» **Aim of the exercise**:
Reproduce every line of the listing exactly.

» **Provided material**:
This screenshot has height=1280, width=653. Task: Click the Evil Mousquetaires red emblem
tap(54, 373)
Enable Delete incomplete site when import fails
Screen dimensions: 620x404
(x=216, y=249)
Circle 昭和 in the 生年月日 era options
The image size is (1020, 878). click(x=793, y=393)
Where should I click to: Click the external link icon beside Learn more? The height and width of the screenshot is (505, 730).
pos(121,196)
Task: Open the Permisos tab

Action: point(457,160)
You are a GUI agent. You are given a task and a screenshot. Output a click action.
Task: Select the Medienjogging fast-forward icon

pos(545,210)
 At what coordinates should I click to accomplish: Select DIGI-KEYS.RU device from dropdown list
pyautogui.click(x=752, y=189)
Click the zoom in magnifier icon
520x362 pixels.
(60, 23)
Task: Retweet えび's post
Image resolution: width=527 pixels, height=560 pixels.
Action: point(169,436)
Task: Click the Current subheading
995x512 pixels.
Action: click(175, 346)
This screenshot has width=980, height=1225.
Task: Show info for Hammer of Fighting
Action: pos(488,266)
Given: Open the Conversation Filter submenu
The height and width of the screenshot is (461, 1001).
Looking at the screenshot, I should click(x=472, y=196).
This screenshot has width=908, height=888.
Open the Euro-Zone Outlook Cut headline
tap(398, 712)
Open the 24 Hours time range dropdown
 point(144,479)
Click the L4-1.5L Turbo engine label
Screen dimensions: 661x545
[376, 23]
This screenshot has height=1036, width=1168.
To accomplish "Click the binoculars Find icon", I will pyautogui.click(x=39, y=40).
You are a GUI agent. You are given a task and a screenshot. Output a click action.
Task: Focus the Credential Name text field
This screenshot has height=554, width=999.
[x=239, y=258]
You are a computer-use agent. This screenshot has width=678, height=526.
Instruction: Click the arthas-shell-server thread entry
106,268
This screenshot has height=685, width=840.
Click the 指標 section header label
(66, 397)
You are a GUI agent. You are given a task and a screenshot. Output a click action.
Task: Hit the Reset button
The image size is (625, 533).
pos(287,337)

» **Answer to this task**:
This screenshot has height=1280, width=653. Task: Click the Evil Mousquetaires red emblem
tap(54, 373)
Enable Delete incomplete site when import fails
Screen dimensions: 620x404
(x=216, y=249)
Circle 昭和 in the 生年月日 era options
The image size is (1020, 878). click(x=793, y=393)
Where should I click to: Click the external link icon beside Learn more? The height and width of the screenshot is (505, 730).
pos(121,196)
Task: Open the Permisos tab

Action: point(457,160)
You are a GUI agent. You are given a task and a screenshot. Output a click action.
Task: Select the Medienjogging fast-forward icon

pos(545,210)
 At what coordinates should I click to accomplish: Select DIGI-KEYS.RU device from dropdown list
pyautogui.click(x=752, y=189)
Click the zoom in magnifier icon
520x362 pixels.
(60, 23)
Task: Retweet えび's post
Image resolution: width=527 pixels, height=560 pixels.
Action: point(169,436)
Task: Click the Current subheading
995x512 pixels.
Action: click(175, 346)
This screenshot has width=980, height=1225.
Task: Show info for Hammer of Fighting
Action: pos(488,266)
Given: Open the Conversation Filter submenu
The height and width of the screenshot is (461, 1001).
Looking at the screenshot, I should click(x=472, y=196).
This screenshot has width=908, height=888.
Open the Euro-Zone Outlook Cut headline
tap(398, 712)
Open the 24 Hours time range dropdown
 point(144,479)
Click the L4-1.5L Turbo engine label
Screen dimensions: 661x545
[376, 23]
This screenshot has height=1036, width=1168.
To accomplish "Click the binoculars Find icon", I will pyautogui.click(x=39, y=40).
You are a GUI agent. You are given a task and a screenshot. Output a click action.
Task: Focus the Credential Name text field
This screenshot has height=554, width=999.
[x=239, y=258]
You are a computer-use agent. This screenshot has width=678, height=526.
Instruction: Click the arthas-shell-server thread entry
106,268
This screenshot has height=685, width=840.
Click the 指標 section header label
(66, 397)
You are a GUI agent. You are given a task and a screenshot. Output a click action.
Task: Hit the Reset button
The image size is (625, 533).
pos(287,337)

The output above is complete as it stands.